If you part your inner lips and look in the mirror, you can see exactly where this bridge of tissue is, and if you pull gently on your inner labia on both sides, you can see and feel the structural relationship the inner labia and their attachment at the frenulum have on the structure of your clitoris. This hidden, protected area between the inner labia is sometimes charmingly called the vestibule, which is another word for an entrance chamber.
Fluid Origins
With your inner lips parted, you can look below the frenulum for your urethral opening, which is where urine comes out. It is very easy to see on some people and more difficult on others, but you can almost certainly find it if you look carefully.
Even smaller but also often visible on either side of the urethral opening are the paraurethral glands (often called Skene’s glands in anatomical texts), which are now widely medically acknowledged as “the female prostate” and which produce varying amounts of fluid ejaculate in those of us who squirt.
The opening of your vagina, sometimes called your introitus, is separate from the urethral opening, and is the larger opening closer to your anus.
On either side of the vaginal opening, visible on some people, are the vulvovaginal glands (usually called Bartholin’s glands in anatomical texts), which produce the natural lubrication or wetness we feel when we’re aroused.
Exploring Deeper
At the entrance to the vagina, you may or may not have OR EVER HAVE HAD a hymen, which, like every other aspect of the female sex organ, varies enormously from person to person. (For information on this and much, much more, we recommend picking up a copy of Emily Nagoski’s Come As You Are, which addresses the mythology of hymens and their cultural cache.)
The interior of the vagina, far from being the oft-pictured cylindrical shape, is more of a muscular accordion, a sort of magical inner space that expands and shrinks at will according to your state of arousal, hormonal conditions, and many other factors. (More on that in our next piece!)
Powerful Pelvis
Just below the introitus, your inner lips meet at the fourchette, or “little fork.” And just below the fourchette is the perineum, the dense, muscular crossbeam of the pelvic floor. You can clearly see and appreciate the strength of the perineum by squeezing your pelvic floor muscles (as you would when doing a kegel exercise). Try and see what you notice in the mirror as you do.

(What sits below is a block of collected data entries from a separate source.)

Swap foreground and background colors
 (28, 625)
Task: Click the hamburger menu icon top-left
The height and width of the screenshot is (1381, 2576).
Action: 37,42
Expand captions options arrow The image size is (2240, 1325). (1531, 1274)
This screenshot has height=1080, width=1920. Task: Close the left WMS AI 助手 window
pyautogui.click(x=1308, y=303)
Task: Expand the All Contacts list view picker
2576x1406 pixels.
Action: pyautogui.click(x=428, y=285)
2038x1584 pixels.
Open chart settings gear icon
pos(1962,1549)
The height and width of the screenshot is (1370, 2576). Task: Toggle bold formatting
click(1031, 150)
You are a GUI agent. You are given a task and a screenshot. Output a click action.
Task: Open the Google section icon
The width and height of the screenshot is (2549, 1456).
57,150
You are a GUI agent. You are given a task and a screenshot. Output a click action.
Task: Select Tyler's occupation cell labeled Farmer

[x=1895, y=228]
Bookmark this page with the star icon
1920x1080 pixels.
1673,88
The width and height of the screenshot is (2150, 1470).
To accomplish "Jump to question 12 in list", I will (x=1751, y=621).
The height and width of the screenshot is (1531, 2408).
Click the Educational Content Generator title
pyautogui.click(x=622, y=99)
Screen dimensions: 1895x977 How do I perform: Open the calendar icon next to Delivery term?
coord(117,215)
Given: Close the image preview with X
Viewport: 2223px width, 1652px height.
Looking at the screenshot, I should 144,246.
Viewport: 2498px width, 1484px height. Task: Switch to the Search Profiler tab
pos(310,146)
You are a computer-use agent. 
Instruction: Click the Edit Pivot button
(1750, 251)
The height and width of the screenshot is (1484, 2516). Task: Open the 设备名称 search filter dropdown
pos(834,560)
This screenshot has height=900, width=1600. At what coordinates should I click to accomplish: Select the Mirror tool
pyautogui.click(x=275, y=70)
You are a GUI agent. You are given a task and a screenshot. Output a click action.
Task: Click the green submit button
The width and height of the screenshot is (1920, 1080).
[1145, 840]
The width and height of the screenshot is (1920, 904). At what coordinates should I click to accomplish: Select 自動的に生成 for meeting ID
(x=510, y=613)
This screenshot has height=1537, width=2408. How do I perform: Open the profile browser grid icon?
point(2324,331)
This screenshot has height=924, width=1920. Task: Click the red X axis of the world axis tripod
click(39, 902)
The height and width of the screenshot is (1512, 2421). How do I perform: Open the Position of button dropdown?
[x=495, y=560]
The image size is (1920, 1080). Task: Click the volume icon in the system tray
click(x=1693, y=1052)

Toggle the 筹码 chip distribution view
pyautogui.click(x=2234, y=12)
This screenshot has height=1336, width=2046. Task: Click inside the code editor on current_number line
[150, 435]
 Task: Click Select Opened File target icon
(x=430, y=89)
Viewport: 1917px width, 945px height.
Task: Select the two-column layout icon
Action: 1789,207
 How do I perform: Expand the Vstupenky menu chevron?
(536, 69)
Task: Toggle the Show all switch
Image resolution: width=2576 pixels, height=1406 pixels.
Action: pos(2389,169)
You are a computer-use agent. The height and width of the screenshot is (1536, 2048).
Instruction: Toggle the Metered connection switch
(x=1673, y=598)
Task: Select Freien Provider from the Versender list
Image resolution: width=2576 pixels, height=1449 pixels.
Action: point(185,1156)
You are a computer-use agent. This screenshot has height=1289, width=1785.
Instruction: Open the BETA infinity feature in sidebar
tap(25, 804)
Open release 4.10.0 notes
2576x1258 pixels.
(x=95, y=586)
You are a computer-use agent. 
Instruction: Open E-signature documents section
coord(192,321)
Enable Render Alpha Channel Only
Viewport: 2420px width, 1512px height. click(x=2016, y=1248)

The fourchette and perineum are the most common site of vaginal birth injuries from tearing or from episiotomy. If you have had a vaginal delivery, really take a moment to look at this part of your body, to connect with it, and to explore with your fingers — we will have more information for you very soon on how one can work with and resolve scar tissue from these injuries (as we can with any trauma that causes scarring).
The Look of Love
As you finish your guided tour, take a moment to really see your vulva as a whole. Notice your contours and colors, the shape and the style of your sexual anatomy.
Do you have different feelings about it than you did before learning its parts and names? Do you feel more comfortable seeing it, and perhaps having it be seen by others?
We hope that this information opens the way for you to feel that you belong in your body, and that you feel more and more comfortable claiming your power and your perfection.